Jen holds out her hand, regally, as though I am a huntsman who has brought home the heart of a warring queen. I place the lump of cheese in her palm with a deep curtsy, playing along. I’m uncomfortable, and trying to act like none of this is that big of a deal, which I realize is very much in keeping with my nickname. Jen chucks the ball of Brie into the trash bag, hard, without bothering to examine it. Okay then.

“I had amenorrhea,” she says, tightly.

“I don’t know what—”

“I hadn’t had my period in four years.” Jen speaks over me without raising her voice. “My hormones were all out of whack. You can’t have your hormones out of whack when you’re trying to freeze your eggs, so that you can have a baby, which I would like to do, someday. My doctor suggested I try to go pescatarian to see if it would help. It’s just temporary, while everything stabilizes.”

I scan the groceries left on the deck. Not a piece of salmon in sight, but dairy and fatty cuts of animal hind legs for days. I can’t help but feel a teeny bit vindicated—See? Your way is not the healthy way. “Good for you, Jen,” I say. “You aren’t a strong woman for denying your hunger. You are a strong woman for standing up to society’s expectations of how we are supposed to—”

“Yvette sent you out here?” Jen demands, before I can say look.

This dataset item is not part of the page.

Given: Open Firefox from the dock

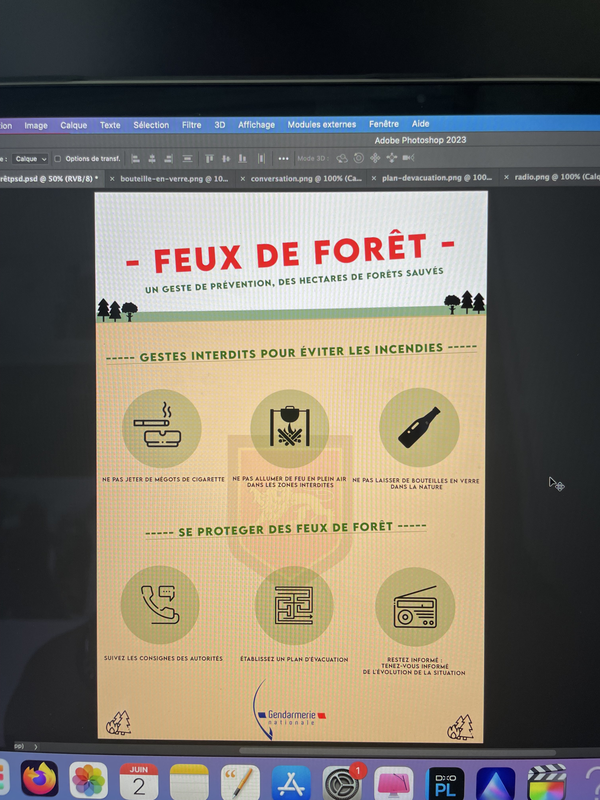Looking at the screenshot, I should tap(39, 778).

I lift one shoulder in a vague non-answer, not wanting to betray Yvette, who clearly wanted me to discover Jen’s illicit affair with breakfast meats and put her on blast. Jen tightens the strings of the trash bag with a scowl. “She’s angrier than I thought that I’m selling. Or maybe she just actually hates me.” She hurls a carton of hazelnut coffee creamer into a trash bag and it splatters back at her in retaliation.

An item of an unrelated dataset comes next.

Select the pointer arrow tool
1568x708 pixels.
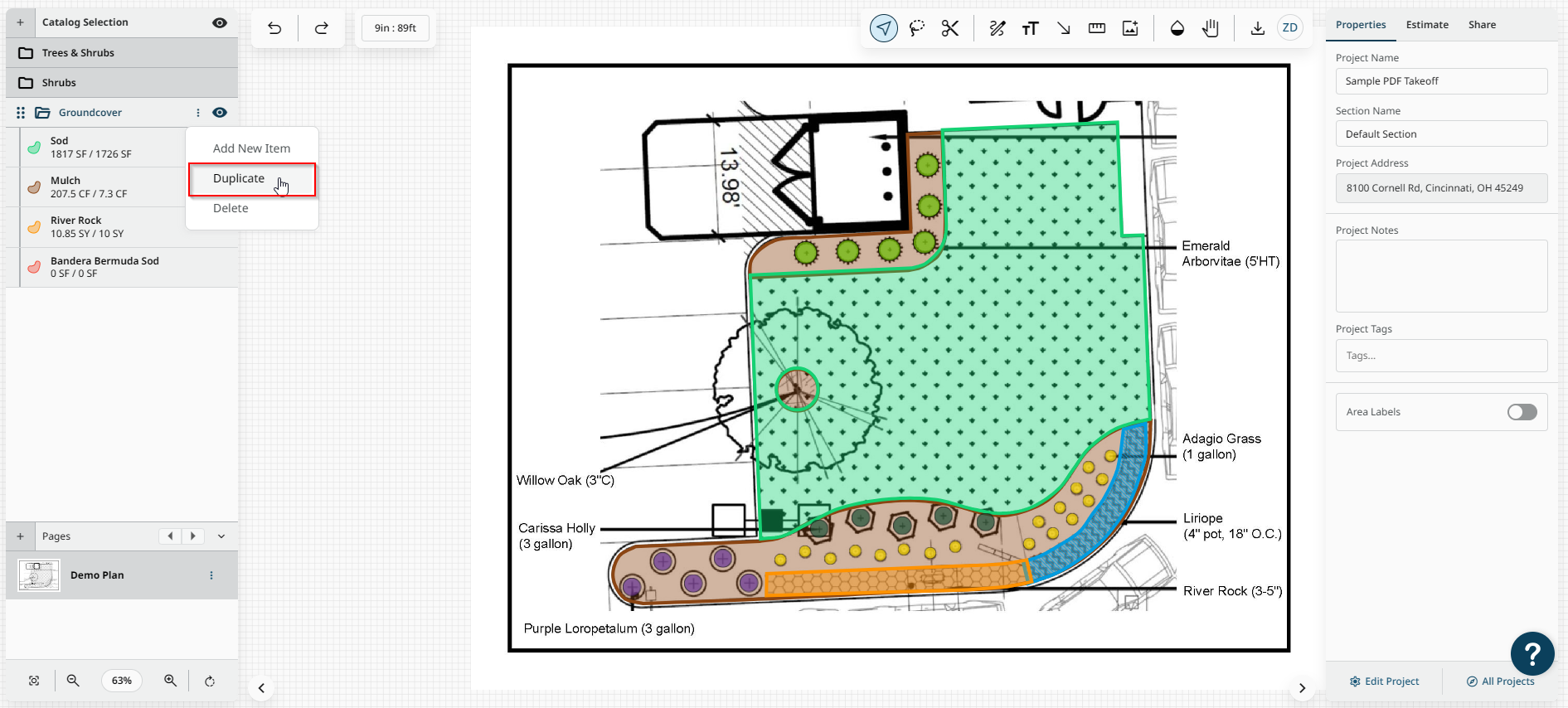click(x=884, y=28)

“Your mom doesn’t hate you, Jen. She hates that you are suffering and depriving yourself for an unjust cause. She hates that you see yourself as a body first and a person second. She just wants you to be—”

“I’ll get Lauren to invite you to her party. That won’t be hard. Getting Steph to film with you will be the real bitch.” Jen’s eyes are bright, unblinking. She looks away with a difficult swallow. “I’ll do my best.” She’s going to cry, I realize. In fact, I think I mumble Thanks so that she doesn’t cry. I can’t think of anything I’d rather do less than wrap my arms around an emotional Jen Greenberg. I’d come away with thorns, I’m sure.

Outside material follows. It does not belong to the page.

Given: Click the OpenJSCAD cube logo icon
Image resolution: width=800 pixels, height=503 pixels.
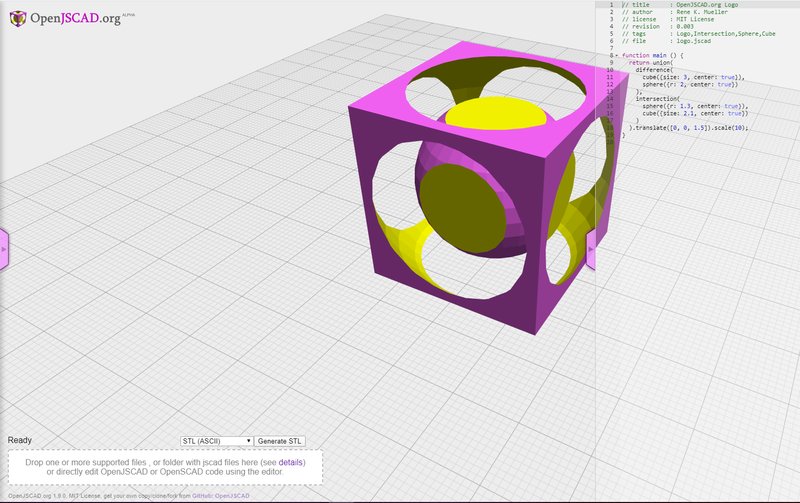Looking at the screenshot, I should pyautogui.click(x=16, y=16).
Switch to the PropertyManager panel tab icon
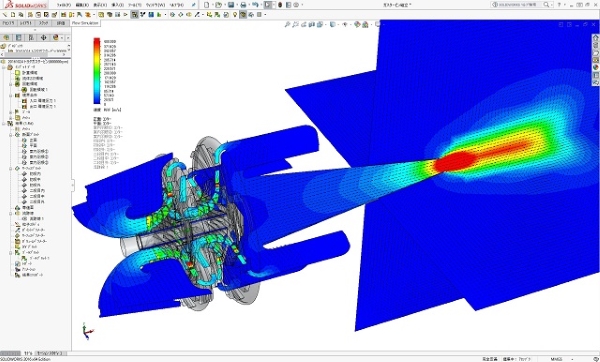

I know, on paper, that this looks like a bribe, and that bribes are measures only dishonest and despicable people resort to, but it isn’t like that. (I also know It isn’t like that is something only dishonest and despicable people say.) But it’s really not like that! My investors are expecting a three-episode arc in Morocco with gratuitous placement of the e-bikes. I have gladly participated in all the other group trips for all the other women, who are older, more accomplished, and more established than I am. I arrived at the airport on time for Greenberg’s trip, with a smile on my fucking face, the morning after she told me Willpower is a muscle that can be strengthened when I asked for more bread at dinner. I have shown up for these women. I have ohh’d and ahh’d over their expensive, rat-free apartments. I have read their four-hundred-page books and drank their chunky juices and downloaded their dating apps when I am in a relationship to help boost membership. I have supported them getting richer, more famous, and more important. Now, I get a little taste of that kind of success myself and they can’t stand it. They have banded together to keep the little guy in her place.

So this bribe, which wasn’t even my idea, really really isn’t like that. If anything, it’s a course correction. It’s what is right. Still, I offer to toss the bag of spoiled food in the Dumpster at the end of Jen’s street on my way out. A small act of penance. Because if I’m being really really honest with myself, it might be a little bit like that. I might be a little bit despicable. But I’m not ready to be that honest yet.